Stored data entries
────────

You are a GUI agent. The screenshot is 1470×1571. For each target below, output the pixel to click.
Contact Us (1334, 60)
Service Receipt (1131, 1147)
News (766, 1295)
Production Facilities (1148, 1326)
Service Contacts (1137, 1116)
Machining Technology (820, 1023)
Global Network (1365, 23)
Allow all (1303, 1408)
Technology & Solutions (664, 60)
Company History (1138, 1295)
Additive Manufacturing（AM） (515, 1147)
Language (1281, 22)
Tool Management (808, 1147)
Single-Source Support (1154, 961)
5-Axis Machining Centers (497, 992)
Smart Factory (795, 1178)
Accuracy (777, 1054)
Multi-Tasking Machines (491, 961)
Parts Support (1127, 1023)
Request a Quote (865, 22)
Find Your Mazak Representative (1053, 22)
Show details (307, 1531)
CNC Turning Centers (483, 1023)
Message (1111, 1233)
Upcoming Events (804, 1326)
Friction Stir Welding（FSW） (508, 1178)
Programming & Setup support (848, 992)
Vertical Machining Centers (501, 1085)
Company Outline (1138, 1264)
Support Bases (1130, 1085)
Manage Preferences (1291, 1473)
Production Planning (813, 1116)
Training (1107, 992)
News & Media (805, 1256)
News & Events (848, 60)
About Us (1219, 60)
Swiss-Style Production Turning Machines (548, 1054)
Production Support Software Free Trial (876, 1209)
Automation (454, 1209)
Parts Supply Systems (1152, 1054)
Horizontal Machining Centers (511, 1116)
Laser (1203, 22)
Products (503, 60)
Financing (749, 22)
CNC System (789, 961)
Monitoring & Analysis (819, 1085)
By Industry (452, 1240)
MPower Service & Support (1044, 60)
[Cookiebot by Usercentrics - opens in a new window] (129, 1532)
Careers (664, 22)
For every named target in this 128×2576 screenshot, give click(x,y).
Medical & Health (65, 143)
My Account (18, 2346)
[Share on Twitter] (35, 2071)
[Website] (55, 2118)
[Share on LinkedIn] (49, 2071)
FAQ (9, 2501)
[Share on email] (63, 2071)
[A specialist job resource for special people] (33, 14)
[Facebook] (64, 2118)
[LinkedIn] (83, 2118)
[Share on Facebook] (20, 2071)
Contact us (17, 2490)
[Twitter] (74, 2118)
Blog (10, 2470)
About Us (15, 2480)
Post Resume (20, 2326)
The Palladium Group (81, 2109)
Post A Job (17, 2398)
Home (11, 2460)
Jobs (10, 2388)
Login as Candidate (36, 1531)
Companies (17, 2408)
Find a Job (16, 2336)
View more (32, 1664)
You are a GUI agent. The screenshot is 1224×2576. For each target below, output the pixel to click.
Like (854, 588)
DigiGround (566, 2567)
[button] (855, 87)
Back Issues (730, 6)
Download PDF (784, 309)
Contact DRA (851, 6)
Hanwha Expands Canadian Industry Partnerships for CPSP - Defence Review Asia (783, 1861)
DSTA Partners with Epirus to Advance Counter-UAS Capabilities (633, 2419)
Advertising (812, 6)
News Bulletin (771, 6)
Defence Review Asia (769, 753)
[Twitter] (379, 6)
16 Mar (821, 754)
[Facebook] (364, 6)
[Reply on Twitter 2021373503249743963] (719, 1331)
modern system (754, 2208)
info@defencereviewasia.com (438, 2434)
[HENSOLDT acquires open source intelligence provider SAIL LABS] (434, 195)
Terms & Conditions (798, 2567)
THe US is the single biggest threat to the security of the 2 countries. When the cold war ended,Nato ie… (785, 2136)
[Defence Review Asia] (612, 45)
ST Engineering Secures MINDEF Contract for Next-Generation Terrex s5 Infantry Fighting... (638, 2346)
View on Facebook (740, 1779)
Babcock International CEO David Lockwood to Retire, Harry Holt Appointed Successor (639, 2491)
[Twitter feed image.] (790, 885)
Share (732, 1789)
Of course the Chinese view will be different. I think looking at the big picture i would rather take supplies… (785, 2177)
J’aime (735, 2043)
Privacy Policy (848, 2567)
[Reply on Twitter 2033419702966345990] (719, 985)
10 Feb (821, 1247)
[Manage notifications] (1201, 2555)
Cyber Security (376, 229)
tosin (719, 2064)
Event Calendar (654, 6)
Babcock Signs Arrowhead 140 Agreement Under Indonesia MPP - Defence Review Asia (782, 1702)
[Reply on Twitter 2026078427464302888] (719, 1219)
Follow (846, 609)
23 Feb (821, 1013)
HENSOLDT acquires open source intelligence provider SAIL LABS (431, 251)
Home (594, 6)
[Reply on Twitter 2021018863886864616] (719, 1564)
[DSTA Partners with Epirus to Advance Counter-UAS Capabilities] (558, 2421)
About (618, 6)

────────

What to work on
The expected answer is a copy of each line in the records that holds the word "Turning".

Solved problem
CNC Turning Centers (483, 1023)
Swiss-Style Production Turning Machines (548, 1054)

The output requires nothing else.